Europe’s reliance on imported soy should be treated as a «strategic vulnerability» and approached with the same seriousness the continent gives to energy and defence, a new report argues, Agriland reports. The study, «From dependency to diversity: a strategic scenario analysis on reducing Europe’s soy import dependency by 2035», was produced by The Protein Project together with a number of researchers. It sets out a scenario analysis of how diversifying protein could improve food security and affordability across the EU.
Using soy as its lead example — the EU draws 91% of the soy protein it consumes from just three countries — the authors model four complementary strategies that span the entire value chain, from farming to consumption, and test their combinations against a shared goal: cutting soy imports by 20% by 2035. That reduction is achievable, the report finds, but only through a balanced combination of the four strategies it sets out.
Strategies
The first strategy expands European protein-crop production, growing more legumes and protein crops for feed and food.
The second optimises the circular use of feedstock, returning safe, protein-rich agri-food side streams to the food and feed system.
The third scales innovative protein production, using biotechnologies such as advanced fermentation to create new, soy-free protein.
The fourth diversifies protein consumption by broadening the range of protein sources in European diets.
Spreading the effort evenly across all four proved the most realistic path, the researchers say, because each strategy relies on levers with real limits — land that can be turned over to protein crops, side streams that can be safely repurposed, realistic growth in innovative-protein capacity, and dietary change that can be sustained over the long term.
EU dependency on imported soy
The report stresses that the EU’s dependence on imported soy is «structural and severe».
Without access to imported high-protein meal, it warns, the EU could lose roughly 15% of its beef and dairy output, about 40% of its pork and up to 60% of its poultry and egg production.

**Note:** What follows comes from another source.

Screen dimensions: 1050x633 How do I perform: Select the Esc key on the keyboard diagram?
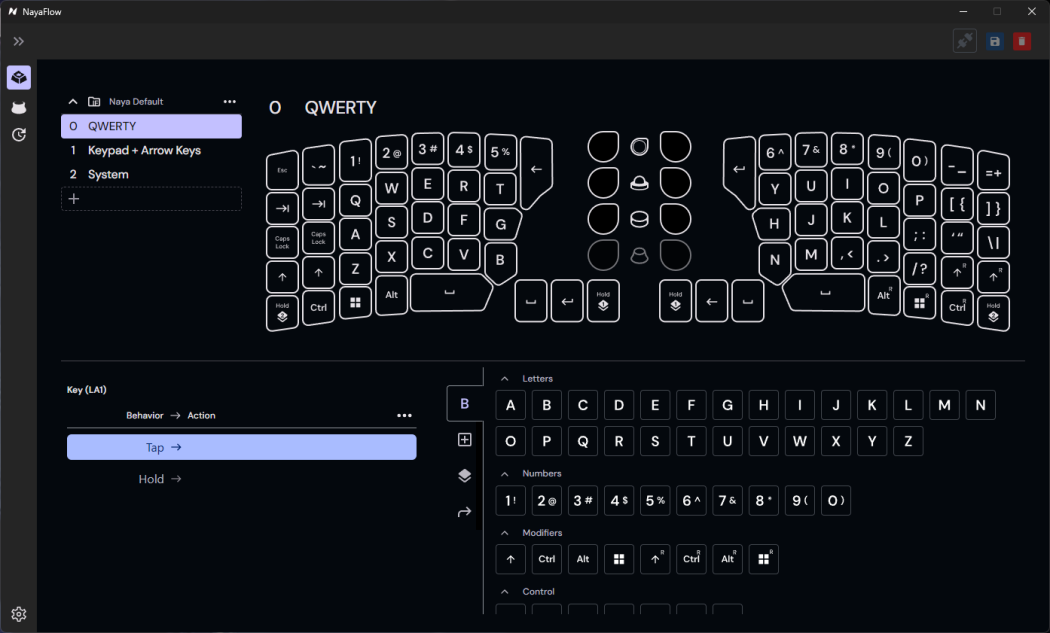coord(282,169)
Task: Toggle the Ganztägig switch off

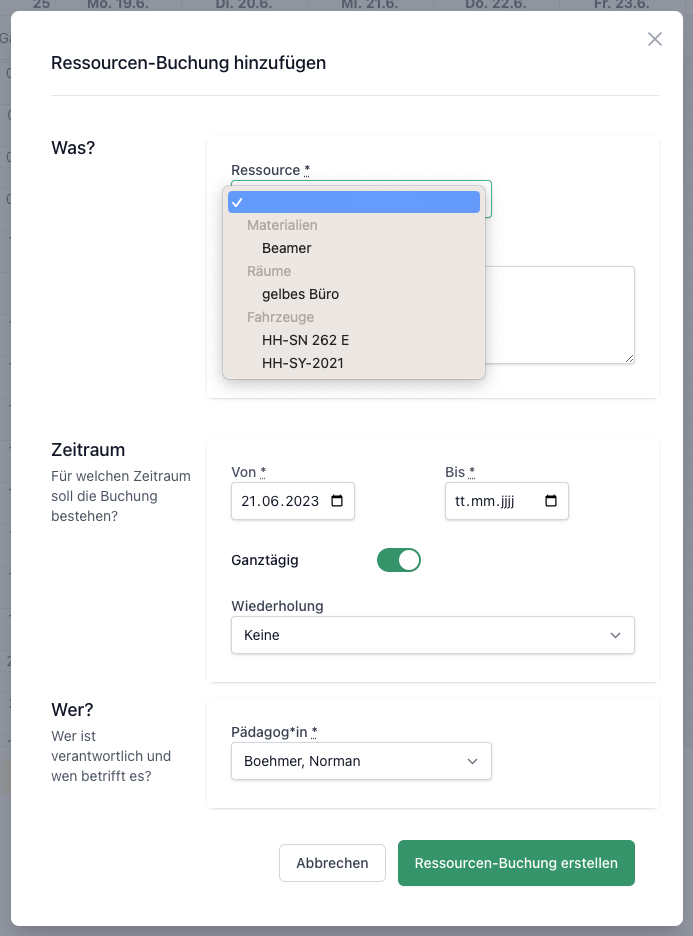Action: pos(399,561)
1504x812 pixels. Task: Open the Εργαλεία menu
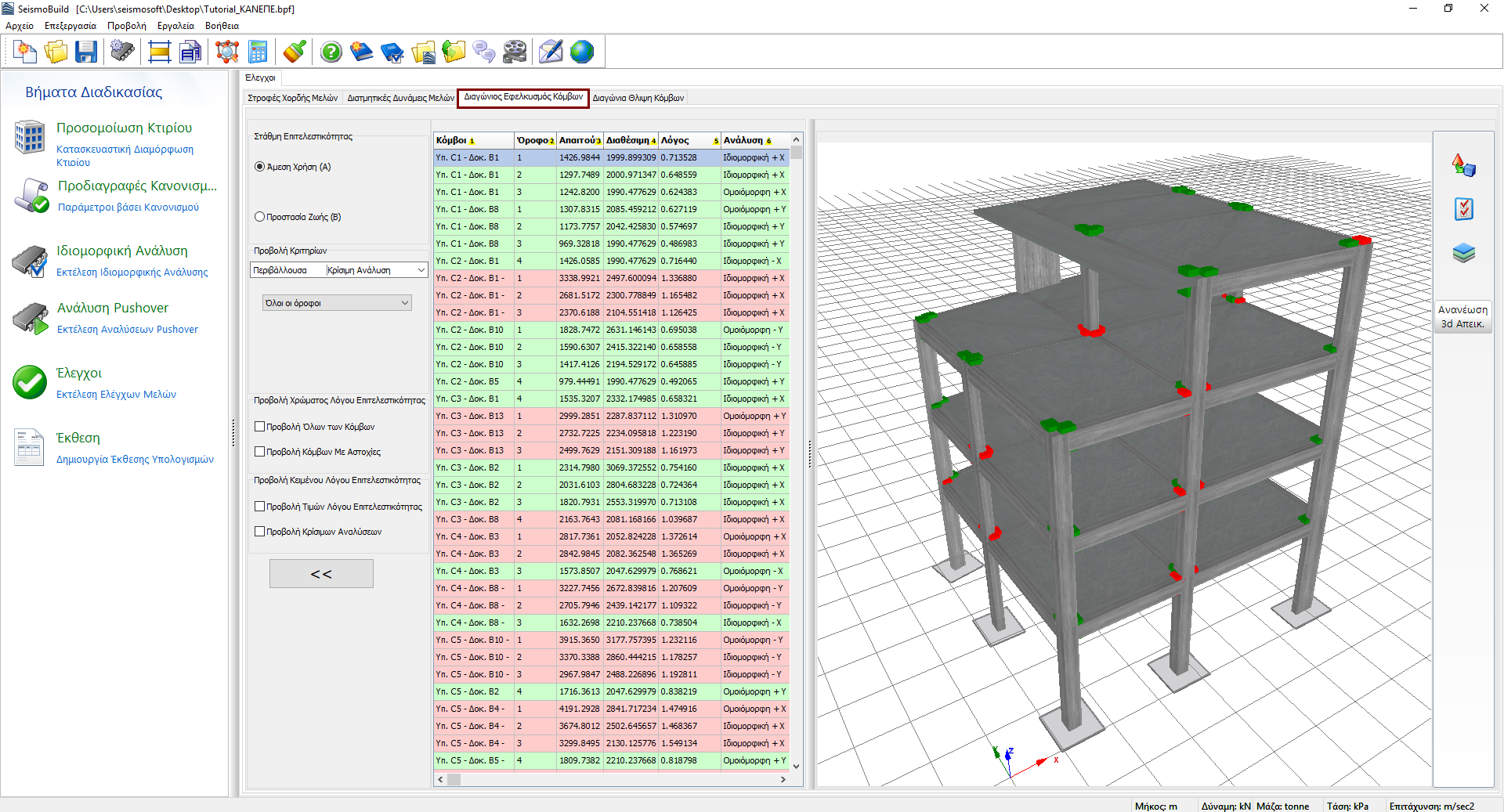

Soy, described as the protein backbone of European livestock farming, reaches the EU food system through two channels: animal feed, which accounts for the vast majority (around 90%) of use, and food products such as tofu, soy drinks and processed goods. Overall the EU produces only 9% of the soy protein it consumes, and the exposure is sharpest in feed: while the bloc is broadly self-sufficient in roughage, it is critically vulnerable in high-protein feed materials.
Brazil, Argentina and the US together supply 86% of all EU soy imports, and the average EU citizen consumes 60.6 kg of soy a year — around 55 kg of it indirectly, through the meat, dairy and eggs on their plate.
Food security
Food security, the report argues, should be a cross-cutting EU priority, warning that the livestock sector rests on a supply chain that is «both structurally vulnerable and highly concentrated». A disruption to these flows would ripple through the feed and food systems, destabilise supply chains and could cost the EU up to 40% of its current livestock capacity — a risk the authors call not hypothetical, but a pattern history has repeatedly shown and recent geopolitical events continue to sharpen.
Protein diversification is a «compelling and measurable» part of the answer, the researchers say.
A balanced approach delivers more than the sum of its parts, distributing effort in a way that is realistic, effective and fair — keeping each strategy within proven reach while generating positive outcomes for farmers, consumers, rural communities and the environment.
The report also highlights a «unique policy window» now opening: a comprehensive EU protein plan is expected soon, alongside the post-2027 Common Agricultural Policy (CAP) reform and the EU Livestock Strategy.